There are other long distance routes -LF routes- which you can follow in a similar way if you prefer . From the mainland of Noord Holland I headed to the Frisian Islands, the largest one first, where I stayed with some friends I met in Whitley Bay. A beautiful Island Texel takes only a day to cycle round.

The North of Texel
No one around and beautiful scenery
My home for two nights on Texel

I decided to take in one more Frisian Island, Ameland with its beautiful beaches and warm North Sea – well warmer than Whitley Bay.

Went swimming on both days on Ameland and didn’t get cold.

I continued to travel through north Frisland, Groningen and then Drenthe to Giethorn, staying mostly only one night in each place. I did, however stay two in Giethorn with my lovely host Jan – knees were a bit sore and needed a day off after a very long and difficult route the day before.

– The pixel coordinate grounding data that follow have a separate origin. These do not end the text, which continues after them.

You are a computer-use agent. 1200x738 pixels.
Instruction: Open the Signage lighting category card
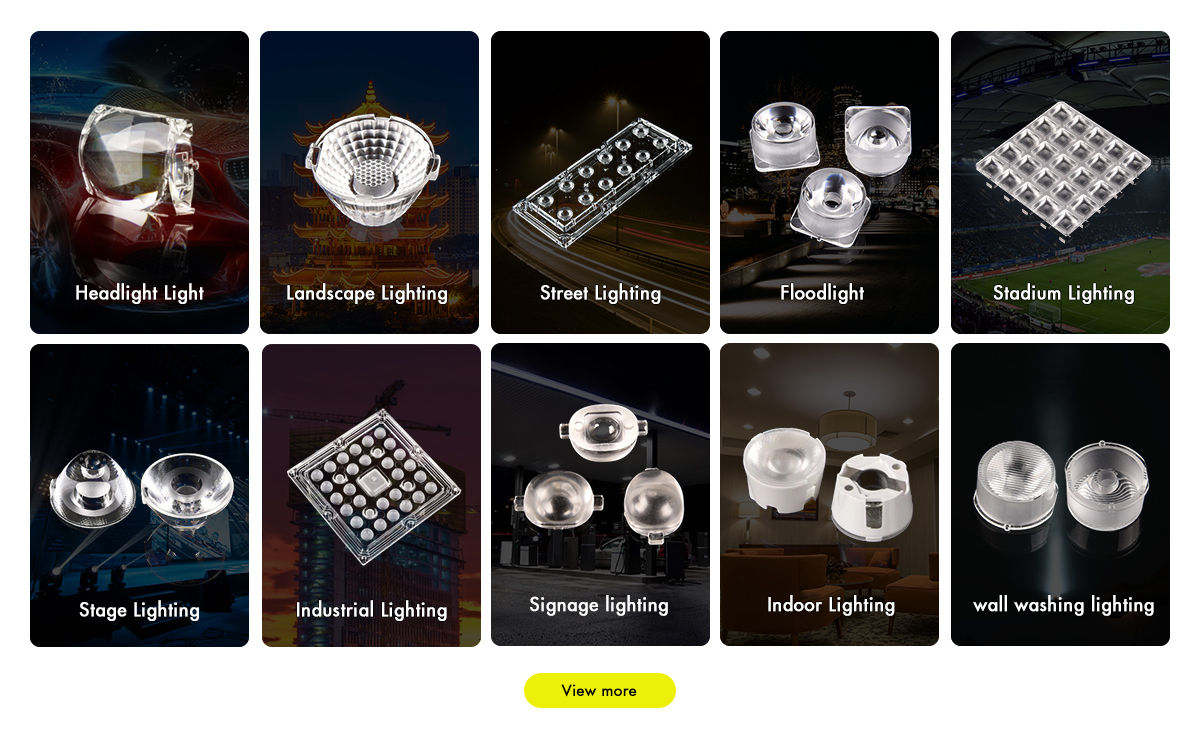pos(600,495)
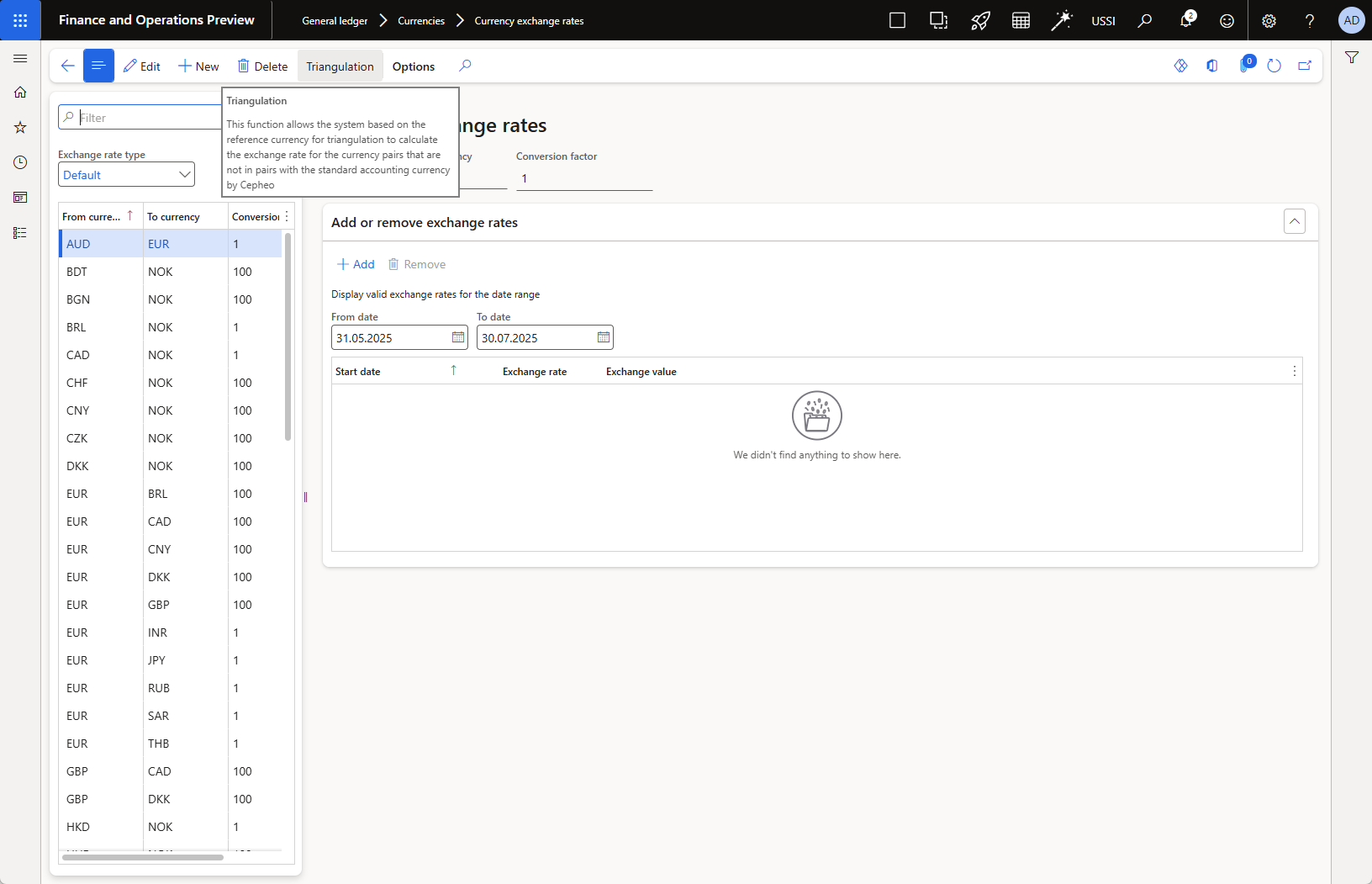The width and height of the screenshot is (1372, 884).
Task: Collapse Add or remove exchange rates section
Action: [1295, 222]
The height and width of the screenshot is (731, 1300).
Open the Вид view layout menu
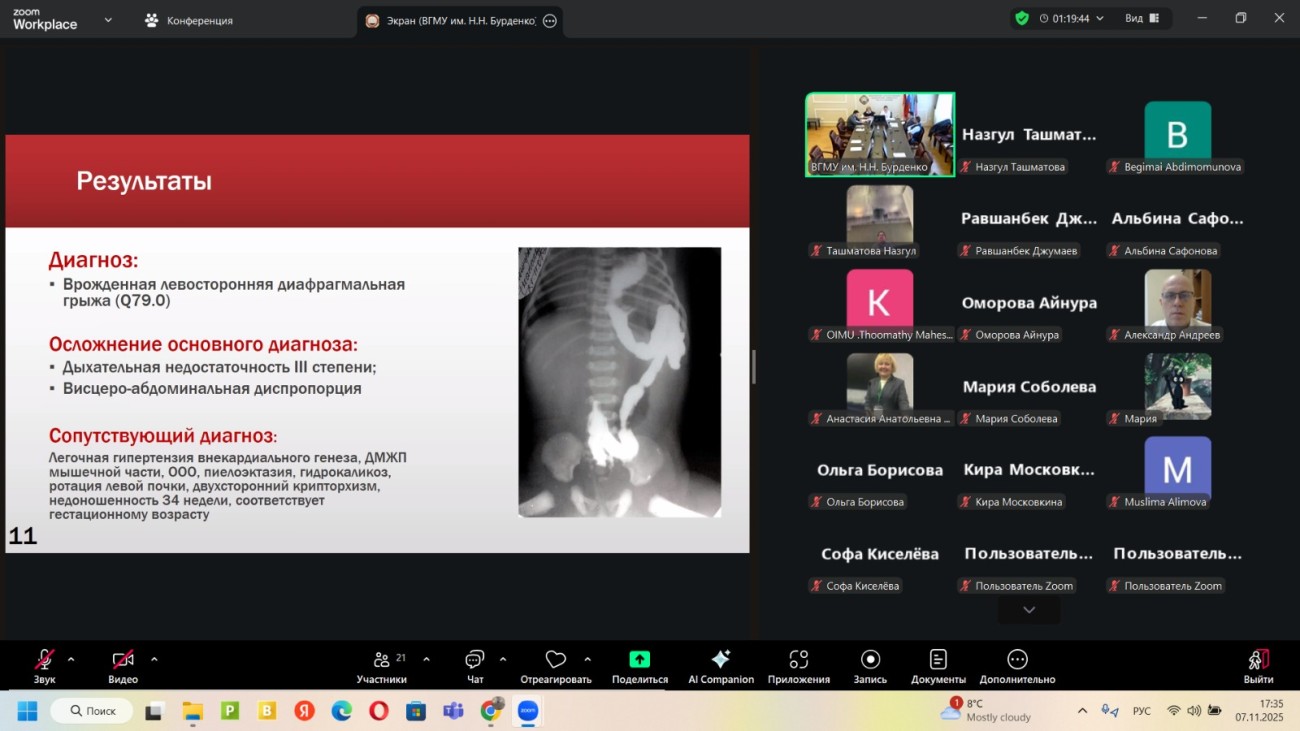coord(1141,18)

On the way from Groningen to Giethorn
Through woods, over heath and moorland through the Drentsfriesewold ending up in the national Park Weeribben-Wieden
Huhnebedden are burial chambers from the neolithic (3,450 B.C,) The stones were brought there by the last ice-age from Sweden
My friendly host Jan
Getting ready to head for Zwolle and then Deventer

The next few days the weather was glorious and I met up again in Zwolle with my friends from Texel, then travelled to Deventer where I stayed with a 90 year old lady – she was amazing! After that I headed to see relatives, travelling through the pretty town of Zutphen and on to Doesburg where I stayed 2 nights.

The final stop via Ede, was Utrecht which is well worth a visit – a mini Amsterdam, very beautiful but not nearly as busy.


Day 16 meant I was headed back to Ijmuiden to catch the 5.30 ferry to Newcastle. I wanted to leave early but my hostess slept in and I had to wake her up. I still managed a good breakfast and left before 9.30 am. The first part of the route was straightforward along the canal but then I tried to be clever and take a short cut and ended up adding at least an hour to my journey. It is always a bit stressful having to arrive somewhere at a certain time -puncture, underestimate the time needed etc. but I managed to even have lunch on the Leidesplein in Amsterdam before trekking through Haarlem on the way to the port. Hot, tired and smelly, I enjoyed a shower and a night on the ferry, meeting up with another cyclist who had come over on the same ferry from Newcastle.

This was an adventure of a lifetime which I will never forget. I have wanted to share some of it with you so you might be inspired to make a similar trip, whether you go solo, like I did or with a friend. Happy travelling to a beautiful country with beautiful people. Friends for life.

Me and a Dutch friend I made when we shared an apartment for one night in Oldehove.